• **Assigned task**
Please return each record exactly as it stands.

• **Extracted data**

++++++++++++++++++++

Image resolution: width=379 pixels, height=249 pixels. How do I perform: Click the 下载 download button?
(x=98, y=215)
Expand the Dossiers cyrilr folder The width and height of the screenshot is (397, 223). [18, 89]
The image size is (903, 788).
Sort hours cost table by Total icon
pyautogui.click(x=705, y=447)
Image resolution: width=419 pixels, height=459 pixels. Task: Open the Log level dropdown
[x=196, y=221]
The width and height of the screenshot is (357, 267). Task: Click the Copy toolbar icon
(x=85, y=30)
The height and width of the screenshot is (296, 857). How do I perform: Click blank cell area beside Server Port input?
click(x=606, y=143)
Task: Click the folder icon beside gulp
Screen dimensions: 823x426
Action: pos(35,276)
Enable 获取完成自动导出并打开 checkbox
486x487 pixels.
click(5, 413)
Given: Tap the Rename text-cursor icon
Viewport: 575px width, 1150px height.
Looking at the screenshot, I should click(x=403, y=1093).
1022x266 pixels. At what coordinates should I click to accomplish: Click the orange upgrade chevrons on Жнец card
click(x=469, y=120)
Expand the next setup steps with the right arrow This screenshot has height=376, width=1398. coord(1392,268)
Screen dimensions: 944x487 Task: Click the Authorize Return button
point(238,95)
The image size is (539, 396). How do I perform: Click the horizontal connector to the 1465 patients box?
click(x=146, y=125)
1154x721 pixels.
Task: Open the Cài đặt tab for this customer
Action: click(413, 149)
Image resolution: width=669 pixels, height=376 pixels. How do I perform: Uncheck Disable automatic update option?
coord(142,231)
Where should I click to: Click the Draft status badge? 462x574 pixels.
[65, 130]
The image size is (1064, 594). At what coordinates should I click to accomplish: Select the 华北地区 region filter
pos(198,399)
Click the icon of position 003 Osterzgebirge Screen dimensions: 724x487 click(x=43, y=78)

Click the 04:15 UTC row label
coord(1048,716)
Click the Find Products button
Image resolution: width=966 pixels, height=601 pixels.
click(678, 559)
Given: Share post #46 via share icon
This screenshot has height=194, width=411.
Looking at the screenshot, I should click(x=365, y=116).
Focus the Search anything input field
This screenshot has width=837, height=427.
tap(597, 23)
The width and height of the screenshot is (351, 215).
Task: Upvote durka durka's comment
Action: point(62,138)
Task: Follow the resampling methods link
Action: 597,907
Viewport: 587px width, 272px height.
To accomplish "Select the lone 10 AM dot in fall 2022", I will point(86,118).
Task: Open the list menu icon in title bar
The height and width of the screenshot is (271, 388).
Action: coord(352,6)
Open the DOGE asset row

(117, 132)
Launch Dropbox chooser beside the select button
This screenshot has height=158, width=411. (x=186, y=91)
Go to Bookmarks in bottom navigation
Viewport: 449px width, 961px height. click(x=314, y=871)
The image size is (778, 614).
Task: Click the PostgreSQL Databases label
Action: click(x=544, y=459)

++++++++++++++++++++

• **Final answer**
Image resolution: width=379 pixels, height=249 pixels. How do I perform: Click the 下载 download button?
(x=98, y=215)
Expand the Dossiers cyrilr folder The width and height of the screenshot is (397, 223). [18, 89]
The image size is (903, 788).
Sort hours cost table by Total icon
pyautogui.click(x=705, y=447)
Image resolution: width=419 pixels, height=459 pixels. Task: Open the Log level dropdown
[x=196, y=221]
The width and height of the screenshot is (357, 267). Task: Click the Copy toolbar icon
(x=85, y=30)
The height and width of the screenshot is (296, 857). How do I perform: Click blank cell area beside Server Port input?
click(x=606, y=143)
Task: Click the folder icon beside gulp
Screen dimensions: 823x426
Action: pos(35,276)
Enable 获取完成自动导出并打开 checkbox
486x487 pixels.
click(5, 413)
Given: Tap the Rename text-cursor icon
Viewport: 575px width, 1150px height.
Looking at the screenshot, I should click(x=403, y=1093).
1022x266 pixels. At what coordinates should I click to accomplish: Click the orange upgrade chevrons on Жнец card
click(x=469, y=120)
Expand the next setup steps with the right arrow This screenshot has height=376, width=1398. coord(1392,268)
Screen dimensions: 944x487 Task: Click the Authorize Return button
point(238,95)
The image size is (539, 396). How do I perform: Click the horizontal connector to the 1465 patients box?
click(x=146, y=125)
1154x721 pixels.
Task: Open the Cài đặt tab for this customer
Action: click(413, 149)
Image resolution: width=669 pixels, height=376 pixels. How do I perform: Uncheck Disable automatic update option?
coord(142,231)
Where should I click to: Click the Draft status badge? 462x574 pixels.
[65, 130]
The image size is (1064, 594). At what coordinates should I click to accomplish: Select the 华北地区 region filter
pos(198,399)
Click the icon of position 003 Osterzgebirge Screen dimensions: 724x487 click(x=43, y=78)

Click the 04:15 UTC row label
coord(1048,716)
Click the Find Products button
Image resolution: width=966 pixels, height=601 pixels.
click(678, 559)
Given: Share post #46 via share icon
This screenshot has height=194, width=411.
Looking at the screenshot, I should click(x=365, y=116).
Focus the Search anything input field
This screenshot has width=837, height=427.
tap(597, 23)
The width and height of the screenshot is (351, 215).
Task: Upvote durka durka's comment
Action: point(62,138)
Task: Follow the resampling methods link
Action: 597,907
Viewport: 587px width, 272px height.
To accomplish "Select the lone 10 AM dot in fall 2022", I will point(86,118).
Task: Open the list menu icon in title bar
The height and width of the screenshot is (271, 388).
Action: coord(352,6)
Open the DOGE asset row

(117, 132)
Launch Dropbox chooser beside the select button
This screenshot has height=158, width=411. (x=186, y=91)
Go to Bookmarks in bottom navigation
Viewport: 449px width, 961px height. click(x=314, y=871)
The image size is (778, 614).
Task: Click the PostgreSQL Databases label
Action: click(x=544, y=459)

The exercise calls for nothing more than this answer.